§ **Text extract**

A year or so ago, Guzzler posted this thread:

http://www.veggieavenger.com/avengerboard/viewtopic.php?t=513

with this picture of what his processor's vent looks like (I think it shoudl also be plumbed to the outdoors after that copper tube though!!!!):




He's finding that it keeps any methanol vapors from escaping during filling or processing as the vapors cool down and recondense into liquid, and just drip back into the processor.

I've heard again and again in the last few months of people making 'bad biodiesel' when they accidentally lose a lot of methanol through an open vent during processing .Basically the methanol can evaporate if you're circulating the pump for an extended period of time while processing. This causes a weird,thick-looking half-biodiesel to form- low conversion biodiesel.

I think the most foolproof way of insuring against that is to install something like Guzzler's condensor before your vent tube. That way if you forget to close the vent valve the methanol can't escape via evaporation.
Make sure yous till plumb it to the outdoors after the condensor, though! If something were to boil hard due to a major mistake or accident, the condensor wouldnt' provide enough cooling to recondense the vapors into liquid state and you'd have methanol fumes in the workspace.


Mark

A comment on this setup.

1. The tube is very small diameter. In a real runaway overheat situation it might restrict the flow of methanol. This would be of no concern in a suitable pressure vessel but with a 200 litre drum might be dangerous.

2. In terms of an air cooled reflux condenser it is overkill. All that is necessary is a single vertical pipe, say 3/4 inch diameter. You will discover, if you have one, that it does not get hot while doing the reaction, provided the temperature is controlled. 60 deg C is fine. As a single vertical tube does not get hot it must be adequate.

3. If you want to be very thorough the tube should lead outside so that while filling the vessel the fumes do not flow into the workshop. The fumes that flow out while filling cannot be prevented by having a coil of copper tube as they are carried out dissolved in the displaced air. In a well ventilated area I would not be concerned about this.

Neutral,

When loading the methoxide into the tank, we have methanol laden air being displaced by fluids. The air is most likely at reaction temp of about 60C. Cooling the air to ambient temprature will force some methanol to condense. I take what your saying to be that we will need a water jacketed condensor to take the methanol concentration of the expelled air below 50ppm?

§ **Entries provided**
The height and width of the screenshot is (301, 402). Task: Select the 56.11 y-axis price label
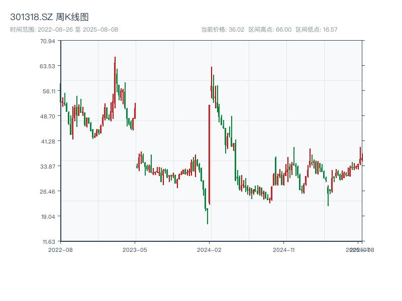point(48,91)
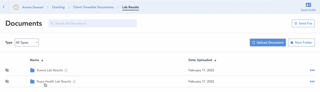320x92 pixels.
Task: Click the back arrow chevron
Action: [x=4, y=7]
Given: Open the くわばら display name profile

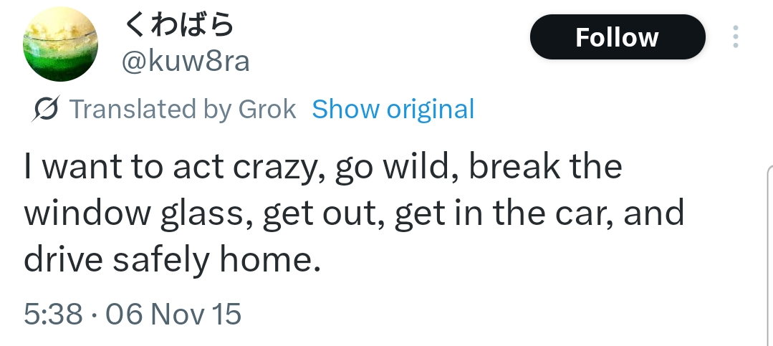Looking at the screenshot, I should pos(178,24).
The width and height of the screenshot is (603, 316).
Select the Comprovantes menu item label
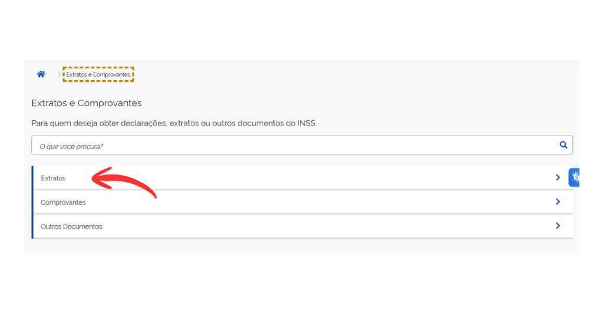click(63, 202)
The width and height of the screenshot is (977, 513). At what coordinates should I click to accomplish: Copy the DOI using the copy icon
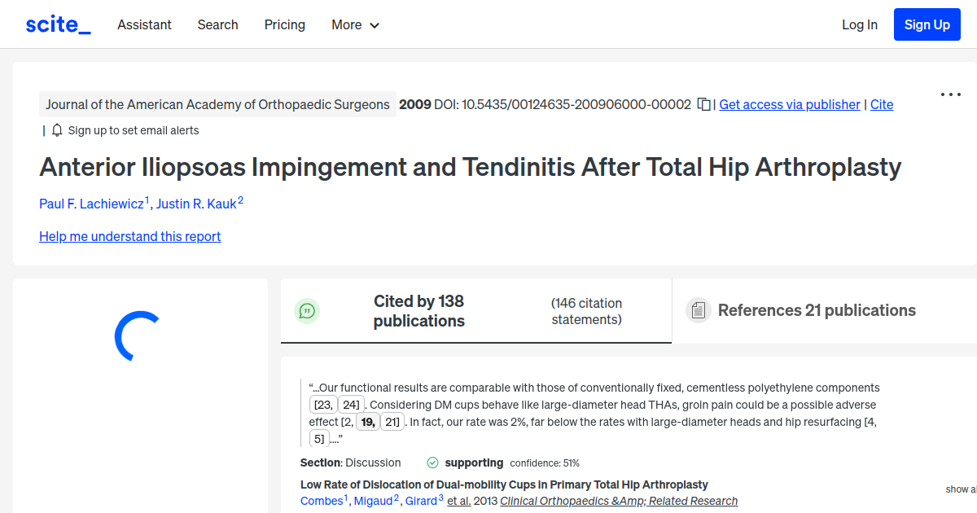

§ **Problems and tasks**
**A)** Summarize the biodiesel vent thread in two sentences.
**B)** For each statement, say yes or no according to the biodiesel vent thread, and quote the words that decide it.
(i) The first reply considers 60 deg C an acceptable reaction temperature.
(ii) The first reply calls a coiled condenser more than an air-cooled reflux condenser needs.
(iii) The first reply holds that a coil of copper tube keeps fumes in while the vessel is filled.
**C)** Carry the biodiesel vent thread further, starting after its last post.
Nothing in the entries is needed for this work.

§ **Results of the exercise**
**A)** The opening post recommends fitting a condenser like Guzzler's before a biodiesel processor's vent, so that methanol vapors recondense and drip back instead of escaping and causing low-conversion biodiesel, while still plumbing the vent to the outdoors. A reply warns that the small tube might restrict flow in a runaway overheat, says a single vertical 3/4 inch pipe is enough, and notes that a coil cannot stop fumes carried out during filling; a further reply asks whether a water-jacketed condenser is needed to bring the expelled air below 50ppm.

**B)**
(i) Yes: "60 deg C is fine."
(ii) Yes: "In terms of an air cooled reflux condenser it is overkill."
(iii) No: "The fumes that flow out while filling cannot be prevented by having a coil of copper tube"

**C)**
Rick

RickDaTech

The intricacies of this topic are pretty interesting. There is no way that you can totally prevent the methanol vapour from leaving the reaction vessel while adding the NaOH/methanol, by using a condenser on the vent, even if it is chilled with cold water. This is because the methanol is leaving dissolved in a flow of air. Cooling can reduce the amount leaving by causing it to come out like dew on the walls of the condenser. It cannot eliminate it however because the amount that comes out is just the difference between the saturated amount at the two temperatures. It is not like distillation where you have pure methanol vapour which can all condense.

What I contend is that the amount of methanol that is lost through the vent while filling is not enough to worry about in economic terms. If it is a concern from the health point of view because of working in a confined unventilated space it is easy to connect a hose to the vertical vent tube and deliver it outside. The amount of air that is displaced by the entering reagent may not as great as one would at first think because, if the reagent is added slowly, about half of it is consumed by the reaction.

There is a way to totally prevent this methanol vapour from escaping however. Connect a hose from the top of the vertical vent tube to the breather in the NaOH/methanol container. As the reagent flows from there to the reactor the vapour will pass into the reagent container.

In this method the only time methanol vapour would escape into the room would be when preparing the reagent.

You can see where this leads. If you want to stop all methanol vapour escaping into the room you would have two breathers on the reagent container, one connected to the reaction vessel and the other going outside. You would fill the reagent container with a pump from a drum and vapour would go outside. While transferring the reagent to the reaction vessel the vapour would be trapped.

There has to be a simpler way than running tubing to every vessel. What about venting through a water bath or a substance that reacts with the methanol? The goal is to get the methanol below 50ppm. In the research I've done that seems to be the detectable lower limit for methanol vapors. The only sure fire method seems to be dilution (venting outside).

I really do think it's the same issue with methanol recovery. The condener will only shift the local pressure and temprature (as long as the BTUs are available) below the dewpoint. We can have the same discussion about water, when we chill air containing 60% relative humidity below it's dew point, you get condensation and you also get 100% relative humidity. At the dew point and below the air is always saturated with water. The ammount of water "disolved" in the air can be found by looking up it's partial pressure in the steam tables. The same mechanics happen with methanol.

If we look at drying air of water, some techniques come up that might be appliciable, like passing the vapors through a methanol absorbing material. Got any ideas on materials that might absorb the methanol below 50ppm? water? what about venting through an empty washtank with a fogging mister running?

I forgot, the reason for discussing these options is envioronmental regulations. We are already seeding these types of issues in Pennsylviania, where the state is regulating zero emmisions even down to homebrewers.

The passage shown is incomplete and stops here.